↓
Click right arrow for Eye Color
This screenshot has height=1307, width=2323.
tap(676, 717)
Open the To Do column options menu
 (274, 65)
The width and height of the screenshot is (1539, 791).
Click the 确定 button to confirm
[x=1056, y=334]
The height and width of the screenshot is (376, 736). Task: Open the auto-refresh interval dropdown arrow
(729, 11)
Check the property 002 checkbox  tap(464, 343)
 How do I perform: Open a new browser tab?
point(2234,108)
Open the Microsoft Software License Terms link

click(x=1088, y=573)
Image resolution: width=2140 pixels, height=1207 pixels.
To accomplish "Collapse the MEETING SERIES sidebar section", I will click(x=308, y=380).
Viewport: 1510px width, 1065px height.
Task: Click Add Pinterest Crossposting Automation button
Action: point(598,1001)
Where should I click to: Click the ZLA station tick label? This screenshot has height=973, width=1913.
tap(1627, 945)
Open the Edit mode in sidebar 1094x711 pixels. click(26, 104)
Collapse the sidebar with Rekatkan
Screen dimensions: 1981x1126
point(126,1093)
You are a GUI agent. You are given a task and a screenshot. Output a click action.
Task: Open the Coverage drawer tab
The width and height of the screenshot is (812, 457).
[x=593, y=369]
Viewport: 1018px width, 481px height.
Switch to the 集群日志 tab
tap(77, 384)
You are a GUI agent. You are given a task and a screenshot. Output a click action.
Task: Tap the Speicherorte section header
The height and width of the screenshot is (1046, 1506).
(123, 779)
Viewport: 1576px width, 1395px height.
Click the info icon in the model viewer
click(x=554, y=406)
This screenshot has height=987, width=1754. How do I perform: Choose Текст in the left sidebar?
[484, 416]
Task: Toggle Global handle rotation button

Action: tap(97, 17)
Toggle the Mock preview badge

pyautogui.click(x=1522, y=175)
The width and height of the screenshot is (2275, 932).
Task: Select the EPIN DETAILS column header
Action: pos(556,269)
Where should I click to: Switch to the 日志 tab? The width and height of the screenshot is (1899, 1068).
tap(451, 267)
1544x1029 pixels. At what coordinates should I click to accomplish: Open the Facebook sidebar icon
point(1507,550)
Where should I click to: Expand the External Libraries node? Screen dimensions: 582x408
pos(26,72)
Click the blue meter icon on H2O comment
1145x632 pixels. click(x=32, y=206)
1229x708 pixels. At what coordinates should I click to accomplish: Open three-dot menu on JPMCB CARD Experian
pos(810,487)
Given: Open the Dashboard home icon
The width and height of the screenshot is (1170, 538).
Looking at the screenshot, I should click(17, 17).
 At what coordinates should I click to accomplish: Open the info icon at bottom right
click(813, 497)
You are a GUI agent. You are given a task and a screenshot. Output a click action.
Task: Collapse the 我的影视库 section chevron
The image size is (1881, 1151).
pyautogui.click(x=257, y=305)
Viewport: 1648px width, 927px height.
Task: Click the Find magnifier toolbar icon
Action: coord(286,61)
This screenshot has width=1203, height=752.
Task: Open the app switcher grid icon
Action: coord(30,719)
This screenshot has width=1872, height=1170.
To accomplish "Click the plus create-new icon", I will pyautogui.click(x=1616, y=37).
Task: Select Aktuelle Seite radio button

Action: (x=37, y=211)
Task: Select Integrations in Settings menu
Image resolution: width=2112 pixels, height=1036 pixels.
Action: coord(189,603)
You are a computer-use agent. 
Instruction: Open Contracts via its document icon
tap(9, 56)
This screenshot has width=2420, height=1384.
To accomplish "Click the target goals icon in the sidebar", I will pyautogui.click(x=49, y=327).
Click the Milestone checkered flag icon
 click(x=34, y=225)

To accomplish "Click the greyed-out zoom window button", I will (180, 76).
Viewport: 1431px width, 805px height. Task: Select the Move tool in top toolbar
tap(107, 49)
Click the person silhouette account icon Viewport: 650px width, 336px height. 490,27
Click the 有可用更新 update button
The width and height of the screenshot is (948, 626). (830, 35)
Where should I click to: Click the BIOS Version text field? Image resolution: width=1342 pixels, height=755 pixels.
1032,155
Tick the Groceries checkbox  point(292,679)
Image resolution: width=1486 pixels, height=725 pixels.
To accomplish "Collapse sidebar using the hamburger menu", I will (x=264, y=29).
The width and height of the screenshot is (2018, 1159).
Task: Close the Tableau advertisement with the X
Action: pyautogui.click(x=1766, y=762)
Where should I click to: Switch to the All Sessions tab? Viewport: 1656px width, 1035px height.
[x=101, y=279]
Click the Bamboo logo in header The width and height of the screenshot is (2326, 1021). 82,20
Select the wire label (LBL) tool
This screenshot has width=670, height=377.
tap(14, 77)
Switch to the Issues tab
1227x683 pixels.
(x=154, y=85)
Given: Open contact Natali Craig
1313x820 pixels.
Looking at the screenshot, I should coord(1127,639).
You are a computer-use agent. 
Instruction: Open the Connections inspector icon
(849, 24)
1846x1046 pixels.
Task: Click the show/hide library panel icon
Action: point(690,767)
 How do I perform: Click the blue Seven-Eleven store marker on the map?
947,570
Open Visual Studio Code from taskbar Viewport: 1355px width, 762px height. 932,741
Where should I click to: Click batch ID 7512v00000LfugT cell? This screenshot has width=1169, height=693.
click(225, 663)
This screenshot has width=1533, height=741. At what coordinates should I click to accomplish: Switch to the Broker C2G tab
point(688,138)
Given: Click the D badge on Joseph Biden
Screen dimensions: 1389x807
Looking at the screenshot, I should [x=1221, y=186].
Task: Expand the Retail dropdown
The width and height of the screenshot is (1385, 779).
↑
WORK REQUEST:
Retype all of the material above. Do not alter a single word.

TASK SOLUTION:
Click right arrow for Eye Color
This screenshot has height=1307, width=2323.
tap(676, 717)
Open the To Do column options menu
 (274, 65)
The width and height of the screenshot is (1539, 791).
Click the 确定 button to confirm
[x=1056, y=334]
The height and width of the screenshot is (376, 736). Task: Open the auto-refresh interval dropdown arrow
(729, 11)
Check the property 002 checkbox  tap(464, 343)
 How do I perform: Open a new browser tab?
point(2234,108)
Open the Microsoft Software License Terms link

click(x=1088, y=573)
Image resolution: width=2140 pixels, height=1207 pixels.
To accomplish "Collapse the MEETING SERIES sidebar section", I will click(x=308, y=380).
Viewport: 1510px width, 1065px height.
Task: Click Add Pinterest Crossposting Automation button
Action: point(598,1001)
Where should I click to: Click the ZLA station tick label? This screenshot has height=973, width=1913.
tap(1627, 945)
Open the Edit mode in sidebar 1094x711 pixels. click(26, 104)
Collapse the sidebar with Rekatkan
Screen dimensions: 1981x1126
point(126,1093)
You are a GUI agent. You are given a task and a screenshot. Output a click action.
Task: Open the Coverage drawer tab
The width and height of the screenshot is (812, 457).
[x=593, y=369]
Viewport: 1018px width, 481px height.
Switch to the 集群日志 tab
tap(77, 384)
You are a GUI agent. You are given a task and a screenshot. Output a click action.
Task: Tap the Speicherorte section header
The height and width of the screenshot is (1046, 1506).
(123, 779)
Viewport: 1576px width, 1395px height.
Click the info icon in the model viewer
click(x=554, y=406)
This screenshot has height=987, width=1754. How do I perform: Choose Текст in the left sidebar?
[484, 416]
Task: Toggle Global handle rotation button

Action: tap(97, 17)
Toggle the Mock preview badge

pyautogui.click(x=1522, y=175)
The width and height of the screenshot is (2275, 932).
Task: Select the EPIN DETAILS column header
Action: pos(556,269)
Where should I click to: Switch to the 日志 tab? The width and height of the screenshot is (1899, 1068).
tap(451, 267)
1544x1029 pixels. At what coordinates should I click to accomplish: Open the Facebook sidebar icon
point(1507,550)
Where should I click to: Expand the External Libraries node? Screen dimensions: 582x408
pos(26,72)
Click the blue meter icon on H2O comment
1145x632 pixels. click(x=32, y=206)
1229x708 pixels. At what coordinates should I click to accomplish: Open three-dot menu on JPMCB CARD Experian
pos(810,487)
Given: Open the Dashboard home icon
The width and height of the screenshot is (1170, 538).
Looking at the screenshot, I should click(17, 17).
 At what coordinates should I click to accomplish: Open the info icon at bottom right
click(813, 497)
You are a GUI agent. You are given a task and a screenshot. Output a click action.
Task: Collapse the 我的影视库 section chevron
The image size is (1881, 1151).
pyautogui.click(x=257, y=305)
Viewport: 1648px width, 927px height.
Task: Click the Find magnifier toolbar icon
Action: coord(286,61)
This screenshot has width=1203, height=752.
Task: Open the app switcher grid icon
Action: coord(30,719)
This screenshot has width=1872, height=1170.
To accomplish "Click the plus create-new icon", I will pyautogui.click(x=1616, y=37).
Task: Select Aktuelle Seite radio button

Action: (x=37, y=211)
Task: Select Integrations in Settings menu
Image resolution: width=2112 pixels, height=1036 pixels.
Action: coord(189,603)
You are a computer-use agent. 
Instruction: Open Contracts via its document icon
tap(9, 56)
This screenshot has width=2420, height=1384.
To accomplish "Click the target goals icon in the sidebar", I will pyautogui.click(x=49, y=327).
Click the Milestone checkered flag icon
 click(x=34, y=225)

To accomplish "Click the greyed-out zoom window button", I will (180, 76).
Viewport: 1431px width, 805px height. Task: Select the Move tool in top toolbar
tap(107, 49)
Click the person silhouette account icon Viewport: 650px width, 336px height. 490,27
Click the 有可用更新 update button
The width and height of the screenshot is (948, 626). (830, 35)
Where should I click to: Click the BIOS Version text field? Image resolution: width=1342 pixels, height=755 pixels.
1032,155
Tick the Groceries checkbox  point(292,679)
Image resolution: width=1486 pixels, height=725 pixels.
To accomplish "Collapse sidebar using the hamburger menu", I will (x=264, y=29).
The width and height of the screenshot is (2018, 1159).
Task: Close the Tableau advertisement with the X
Action: pyautogui.click(x=1766, y=762)
Where should I click to: Switch to the All Sessions tab? Viewport: 1656px width, 1035px height.
[x=101, y=279]
Click the Bamboo logo in header The width and height of the screenshot is (2326, 1021). 82,20
Select the wire label (LBL) tool
This screenshot has width=670, height=377.
tap(14, 77)
Switch to the Issues tab
1227x683 pixels.
(x=154, y=85)
Given: Open contact Natali Craig
1313x820 pixels.
Looking at the screenshot, I should coord(1127,639).
You are a computer-use agent. 
Instruction: Open the Connections inspector icon
(849, 24)
1846x1046 pixels.
Task: Click the show/hide library panel icon
Action: point(690,767)
 How do I perform: Click the blue Seven-Eleven store marker on the map?
947,570
Open Visual Studio Code from taskbar Viewport: 1355px width, 762px height. 932,741
Where should I click to: Click batch ID 7512v00000LfugT cell? This screenshot has width=1169, height=693.
click(225, 663)
This screenshot has width=1533, height=741. At what coordinates should I click to accomplish: Switch to the Broker C2G tab
point(688,138)
Given: Click the D badge on Joseph Biden
Screen dimensions: 1389x807
Looking at the screenshot, I should [x=1221, y=186].
Task: Expand the Retail dropdown
The width and height of the screenshot is (1385, 779).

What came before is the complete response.